▶ **実施事項**:
下記資料のすべての行を、「番号」と「資料の行」の2列から成るMarkdownの表として出力してください。空行は含めないでください。

(テキストと要素の位置指定資料)
......

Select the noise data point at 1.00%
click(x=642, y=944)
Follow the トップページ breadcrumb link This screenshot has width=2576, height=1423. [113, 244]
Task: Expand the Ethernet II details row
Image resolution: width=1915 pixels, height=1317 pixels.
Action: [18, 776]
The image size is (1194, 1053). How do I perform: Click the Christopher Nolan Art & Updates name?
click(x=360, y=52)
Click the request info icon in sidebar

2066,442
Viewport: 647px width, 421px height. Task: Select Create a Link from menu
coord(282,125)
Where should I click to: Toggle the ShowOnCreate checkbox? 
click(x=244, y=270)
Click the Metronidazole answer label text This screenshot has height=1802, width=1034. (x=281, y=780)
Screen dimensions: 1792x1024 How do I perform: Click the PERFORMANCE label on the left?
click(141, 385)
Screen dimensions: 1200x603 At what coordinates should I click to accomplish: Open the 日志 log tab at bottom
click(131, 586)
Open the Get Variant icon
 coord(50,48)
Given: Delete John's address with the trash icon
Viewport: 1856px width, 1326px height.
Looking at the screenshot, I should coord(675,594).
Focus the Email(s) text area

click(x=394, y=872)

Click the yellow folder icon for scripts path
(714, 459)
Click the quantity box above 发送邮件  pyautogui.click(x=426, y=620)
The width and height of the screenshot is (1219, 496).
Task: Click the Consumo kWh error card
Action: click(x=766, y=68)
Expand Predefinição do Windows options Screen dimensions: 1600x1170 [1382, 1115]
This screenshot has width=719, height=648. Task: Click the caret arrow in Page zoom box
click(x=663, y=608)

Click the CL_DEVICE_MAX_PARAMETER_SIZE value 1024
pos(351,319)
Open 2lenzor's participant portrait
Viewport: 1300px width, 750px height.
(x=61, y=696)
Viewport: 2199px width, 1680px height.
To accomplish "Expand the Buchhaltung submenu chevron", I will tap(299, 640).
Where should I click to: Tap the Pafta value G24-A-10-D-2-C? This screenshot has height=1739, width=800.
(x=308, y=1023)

......

▶ **本作業の結果**:
| 番号 | 資料の行 |
|---|---|
| 1 | Select the noise data point at 1.00% |
| 2 | click(x=642, y=944) |
| 3 | Follow the トップページ breadcrumb link This screenshot has width=2576, height=1423. [113, 244] |
| 4 | Task: Expand the Ethernet II details row |
| 5 | Image resolution: width=1915 pixels, height=1317 pixels. |
| 6 | Action: [18, 776] |
| 7 | The image size is (1194, 1053). How do I perform: Click the Christopher Nolan Art & Updates name? |
| 8 | click(x=360, y=52) |
| 9 | Click the request info icon in sidebar |
| 10 | 2066,442 |
| 11 | Viewport: 647px width, 421px height. Task: Select Create a Link from menu |
| 12 | coord(282,125) |
| 13 | Where should I click to: Toggle the ShowOnCreate checkbox?  |
| 14 | click(x=244, y=270) |
| 15 | Click the Metronidazole answer label text This screenshot has height=1802, width=1034. (x=281, y=780) |
| 16 | Screen dimensions: 1792x1024 How do I perform: Click the PERFORMANCE label on the left? |
| 17 | click(141, 385) |
| 18 | Screen dimensions: 1200x603 At what coordinates should I click to accomplish: Open the 日志 log tab at bottom |
| 19 | click(131, 586) |
| 20 | Open the Get Variant icon |
| 21 |  coord(50,48) |
| 22 | Given: Delete John's address with the trash icon |
| 23 | Viewport: 1856px width, 1326px height. |
| 24 | Looking at the screenshot, I should coord(675,594). |
| 25 | Focus the Email(s) text area |
| 26 | click(x=394, y=872) |
| 27 | Click the yellow folder icon for scripts path |
| 28 | (714, 459) |
| 29 | Click the quantity box above 发送邮件  pyautogui.click(x=426, y=620) |
| 30 | The width and height of the screenshot is (1219, 496). |
| 31 | Task: Click the Consumo kWh error card |
| 32 | Action: click(x=766, y=68) |
| 33 | Expand Predefinição do Windows options Screen dimensions: 1600x1170 [1382, 1115] |
| 34 | This screenshot has width=719, height=648. Task: Click the caret arrow in Page zoom box |
| 35 | click(x=663, y=608) |
| 36 | Click the CL_DEVICE_MAX_PARAMETER_SIZE value 1024 |
| 37 | pos(351,319) |
| 38 | Open 2lenzor's participant portrait |
| 39 | Viewport: 1300px width, 750px height. |
| 40 | (x=61, y=696) |
| 41 | Viewport: 2199px width, 1680px height. |
| 42 | To accomplish "Expand the Buchhaltung submenu chevron", I will tap(299, 640). |
| 43 | Where should I click to: Tap the Pafta value G24-A-10-D-2-C? This screenshot has height=1739, width=800. |
| 44 | (x=308, y=1023) |